• What is needed:
Leaving out all pictures, restate word for word the lines from the one with "Where should I" through the last line of the entries.

[Saved data entries]
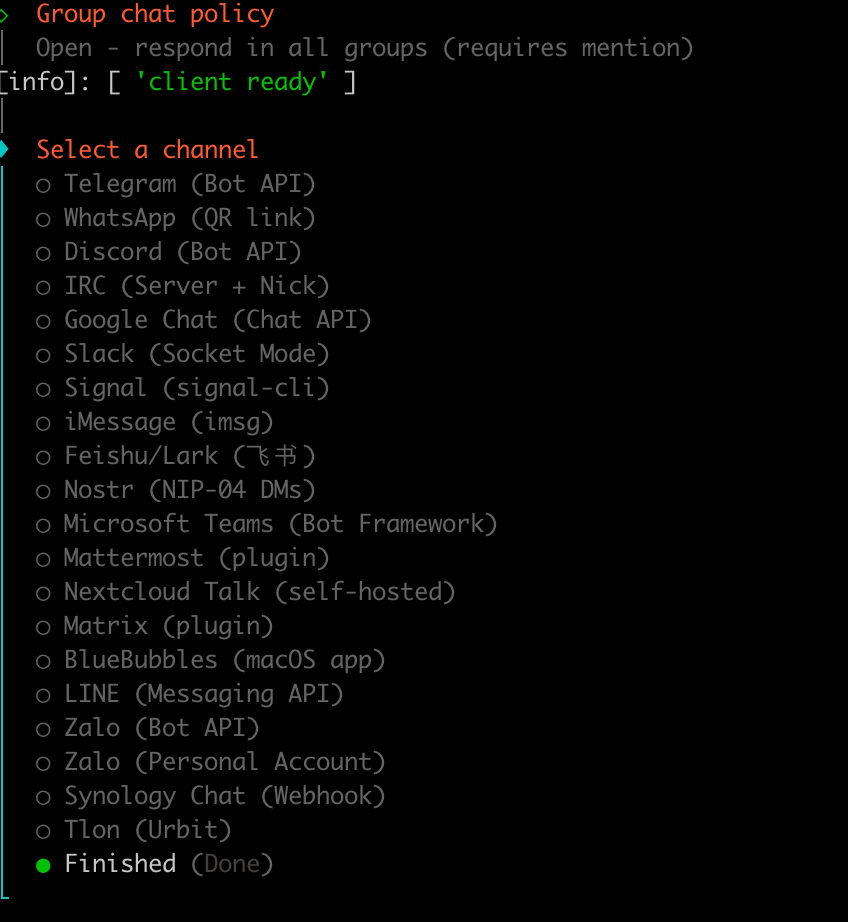This screenshot has height=922, width=848.
Task: Select Feishu/Lark channel option
Action: click(43, 457)
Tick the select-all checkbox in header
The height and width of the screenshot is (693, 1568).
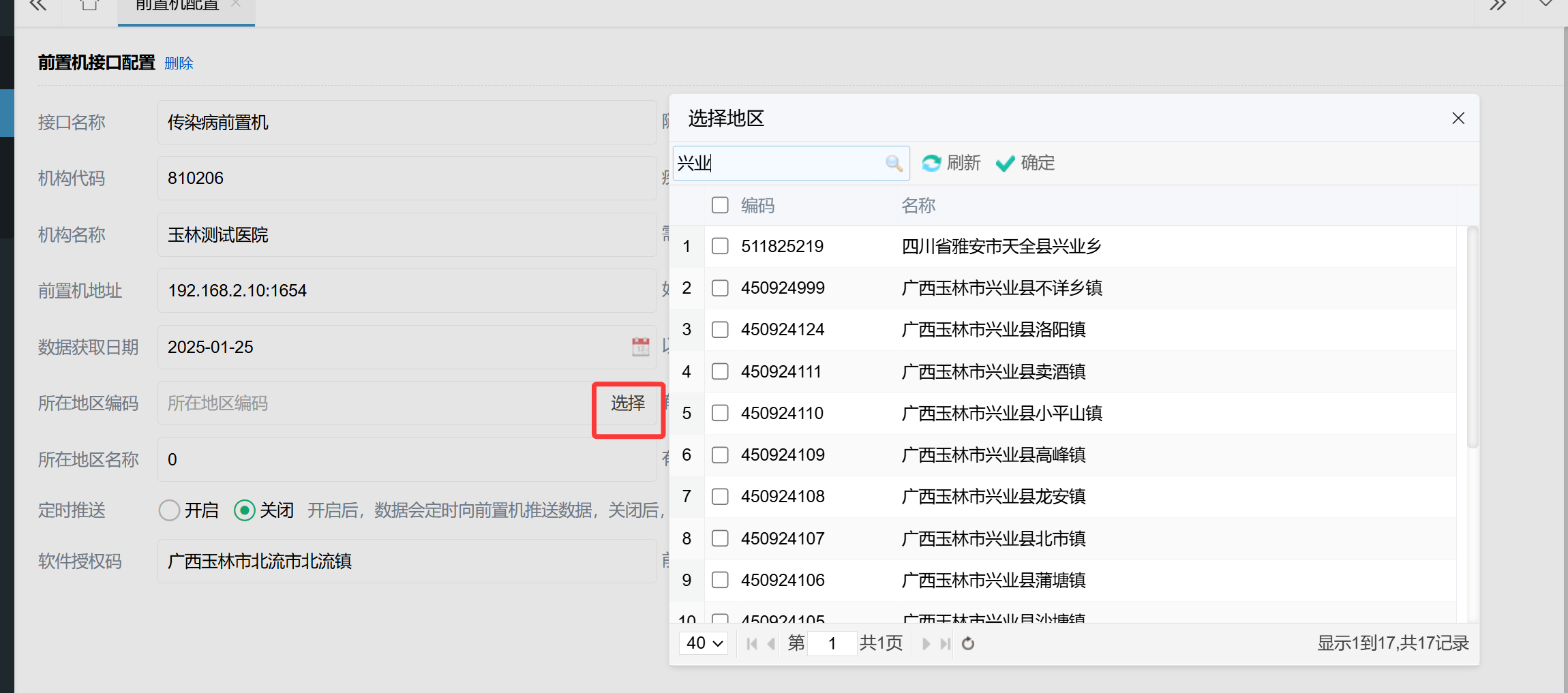click(x=720, y=205)
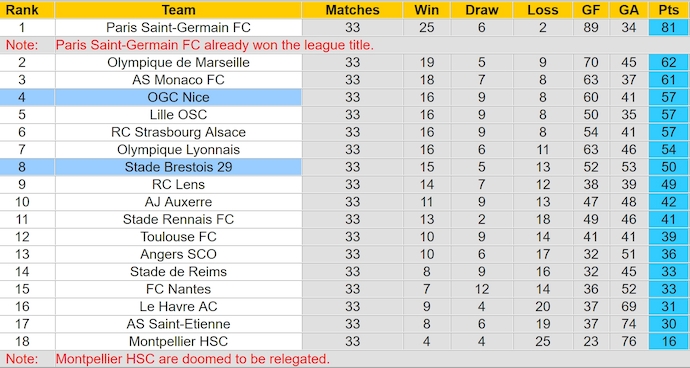690x368 pixels.
Task: Click the FC Nantes team name
Action: click(x=178, y=289)
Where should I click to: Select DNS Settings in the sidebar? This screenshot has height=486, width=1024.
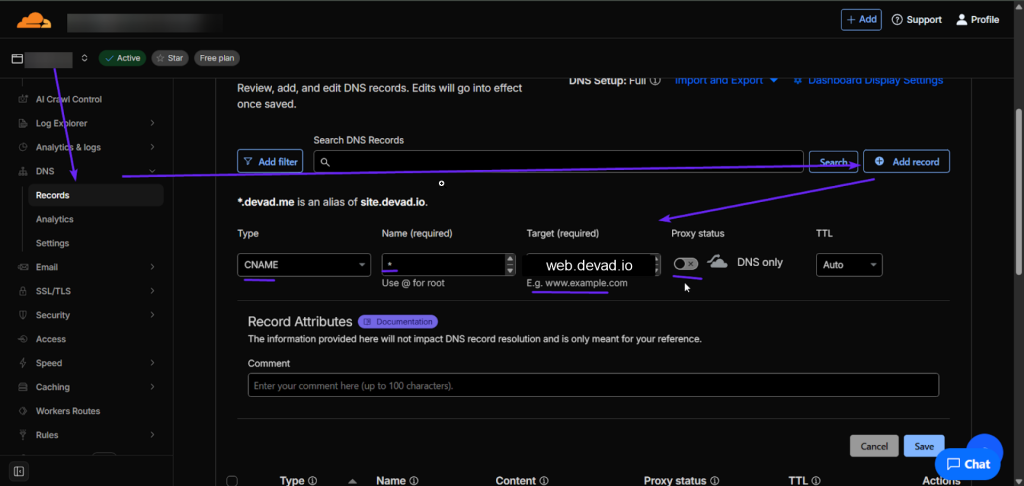53,243
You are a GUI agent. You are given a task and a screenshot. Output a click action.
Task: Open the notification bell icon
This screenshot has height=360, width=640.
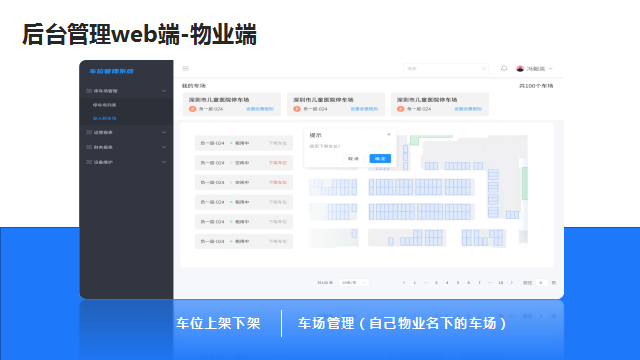pyautogui.click(x=504, y=69)
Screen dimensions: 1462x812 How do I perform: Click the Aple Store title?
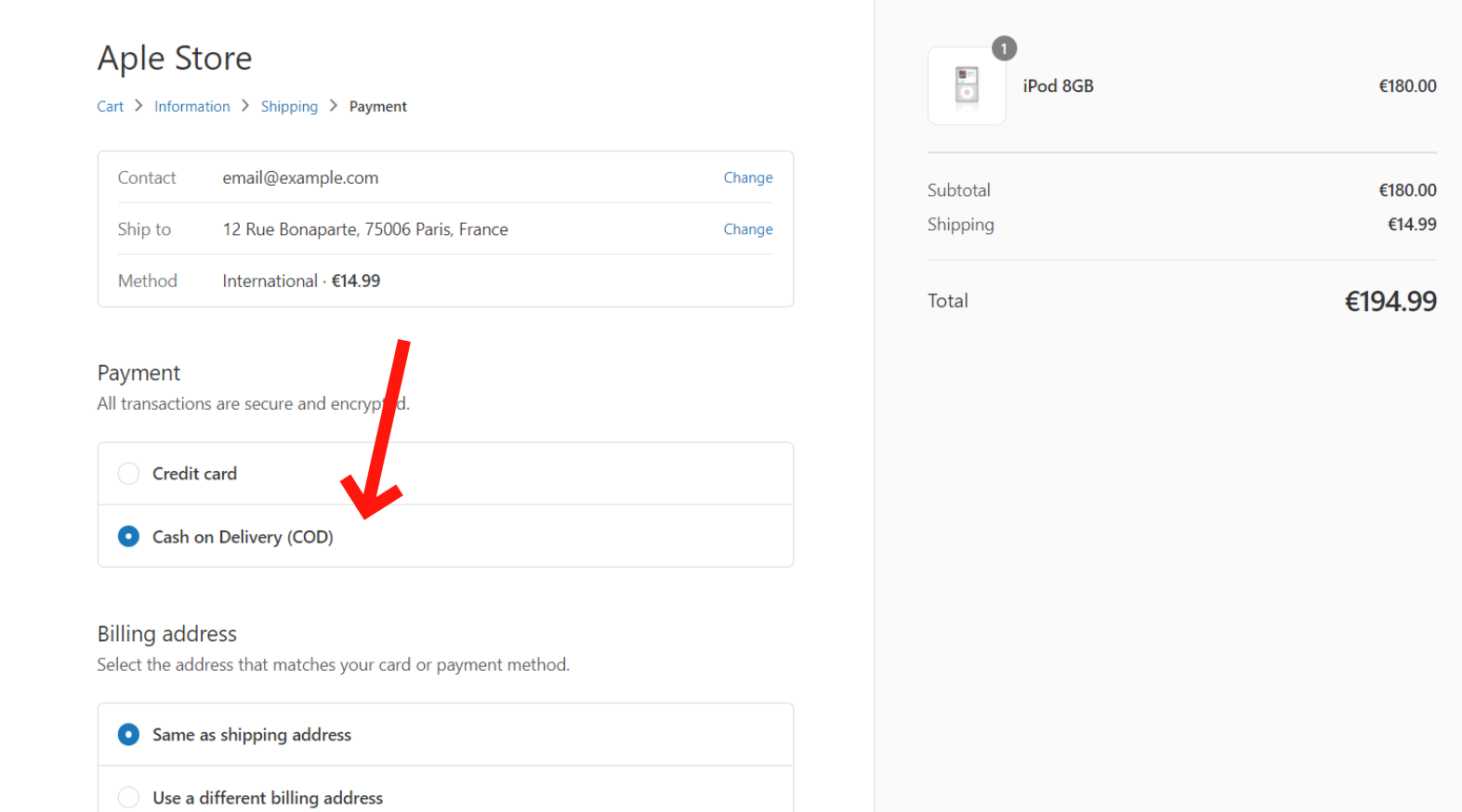point(175,59)
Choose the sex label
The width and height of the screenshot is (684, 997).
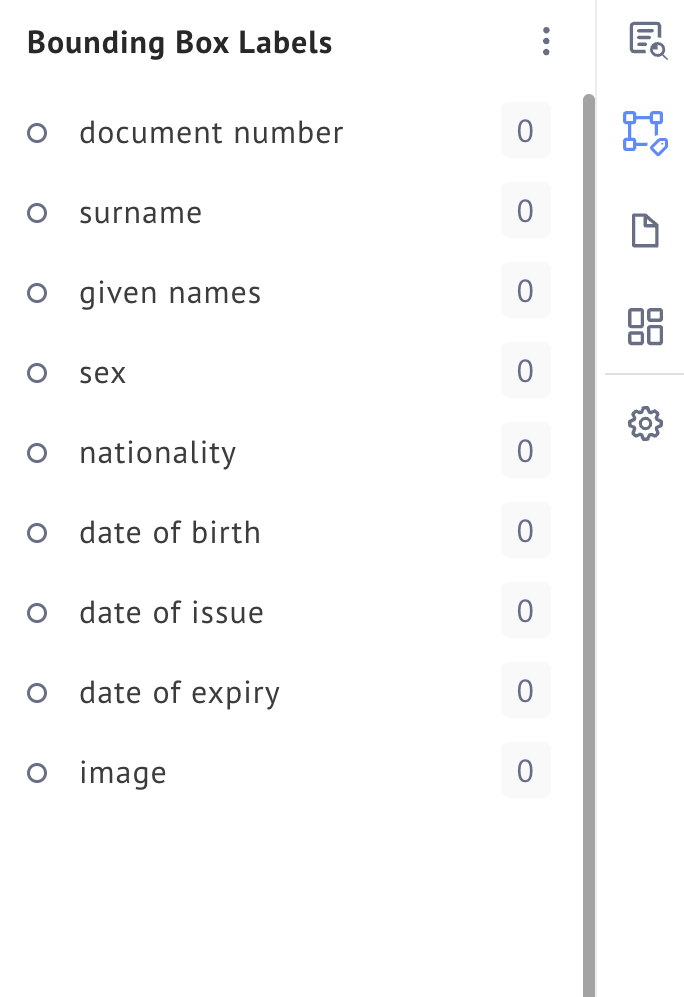click(x=103, y=373)
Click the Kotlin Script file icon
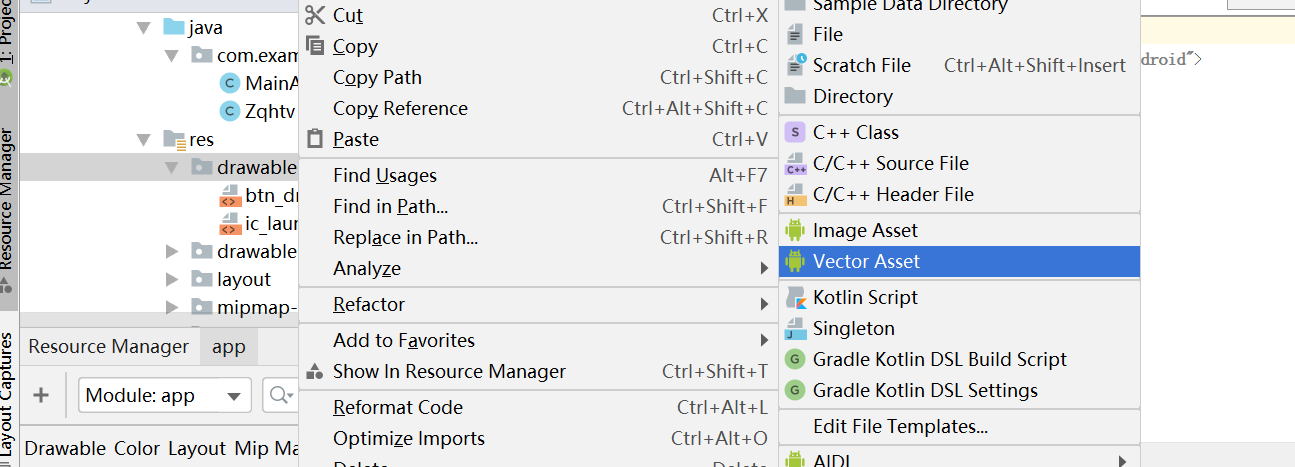The image size is (1295, 467). point(795,297)
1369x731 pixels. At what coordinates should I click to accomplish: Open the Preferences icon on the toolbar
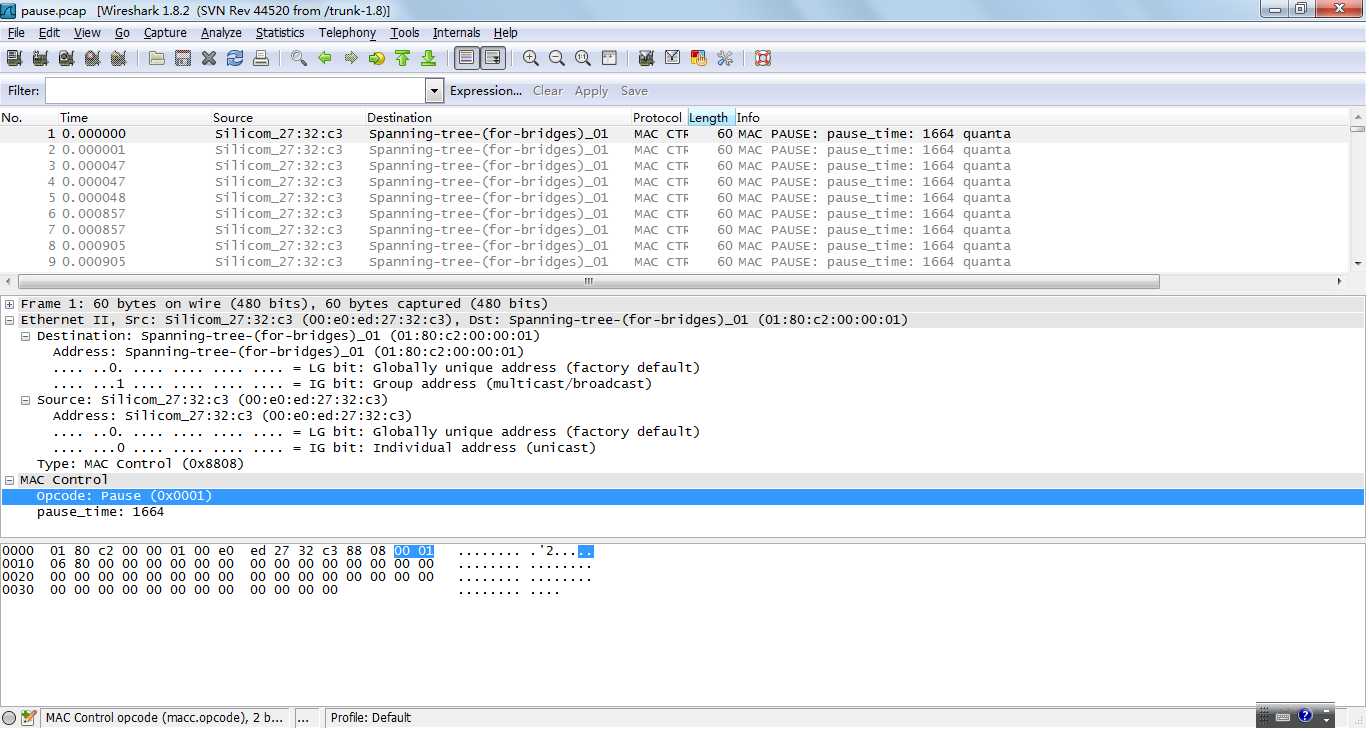(x=724, y=58)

• Exercise solution:
Where should I click to: Select DNS Settings in the sidebar? This screenshot has height=486, width=1024.
53,243
You are a GUI agent. You are given a task and a screenshot. Output a click action.
Task: Open the notification bell icon
This screenshot has height=360, width=640.
pyautogui.click(x=504, y=69)
Screen dimensions: 1462x812 How do I perform: Click the Aple Store title?
point(175,59)
Choose the sex label
The width and height of the screenshot is (684, 997).
click(x=103, y=373)
Click the Kotlin Script file icon
The image size is (1295, 467). point(795,297)
1369x731 pixels. At what coordinates should I click to accomplish: Open the Preferences icon on the toolbar
(x=724, y=58)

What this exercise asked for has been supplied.